Les droits de préemption contractuels naissent d'un accord entre le propriétaire et une autre personne – par exemple un voisin qui s'est assuré le droit d'acheter la Finca en premier. Pour que ces droits puissent être opposés à un tiers de bonne foi, ils doivent être inscrits au registre foncier. En l’absence d’inscription, c’est la protection du bon croyant qui s’applique : en tant qu’acheteur, tu acquiers valablement la propriété, à condition que tu n’aies pas eu connaissance de ce droit au moment de l’achat. Au plus tard lors du rendez-vous chez le notaire, tu disposeras d’un extrait actuel du registre foncier : si le droit de préemption contractuel n’y est pas mentionné, tu es tranquille.
Les droits de préemption légaux (retracto legal) sont une tout autre histoire. Ils découlent de la loi, sans que personne ne les ait convenus par contrat ni inscrits au registre foncier. C’est pour ça qu’un extrait actuel du registre foncier ne les mentionne pas. Ils peuvent néanmoins être exercés valablement si les conditions légales sont remplies et les délais respectés.
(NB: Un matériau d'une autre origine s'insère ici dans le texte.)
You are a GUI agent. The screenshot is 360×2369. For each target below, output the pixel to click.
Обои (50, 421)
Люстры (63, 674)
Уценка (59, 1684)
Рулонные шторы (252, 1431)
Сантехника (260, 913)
| Caractéristique | Droit de préemption contractuel | Droit de préemption légal |
|---|---|---|
| Origine | Accord entre les parties | En vertu de la loi |
| Faut-il faire une inscription au registre foncier ? | Oui, pour l'effet indirect | Non |
| Ça apparaît dans l'extrait du registre foncier ? | Oui (si c'est indiqué) | En général, non |
| Est-ce qu'on peut bénéficier de la protection de la bonne foi ? | Oui (s'il n'y a pas d'entrée) | Non |
| Exemples typiques | Accord de voisinage, option locataire | Copropriétaires, locataires (LAU), État |
Attention : les droits de préemption légaux constituent le véritable risque pour l'acheteur. Si tu te contentes de vérifier le registre foncier lors de l'achat, tu n'as pas encore tout vérifié.
Droit de préemption du copropriétaire («retracto de comuneros »)
Quand un bien immobilier appartient à plusieurs personnes – par exemple à la suite d'un héritage ou dans le cadre d'une copropriété –, chaque copropriétaire a un droit de préemption légal si un autre copropriétaire veut vendre sa part à un tiers. Ce droit est inscrit dans le Code civil espagnol.
Pour toi, en tant qu'acheteur, ça veut dire que si tu achètes à quelqu'un qui ne possède qu'une fraction d'un bien immobilier (cuota indivisa), les autres copropriétaires peuvent se joindre à l'achat aux mêmes conditions. C'est particulièrement pertinent pour les biens hérités, où plusieurs frères et sœurs sont copropriétaires et où un seul souhaite vendre.
Conséquence pratique : avant de signer un contrat de vente pour une part de copropriété, ton avocat devrait vérifier si les autres copropriétaires renoncent à leur droit de préemption – de préférence par écrit et devant notaire.
Droit de préemption du locataire (retracto arrendaticio)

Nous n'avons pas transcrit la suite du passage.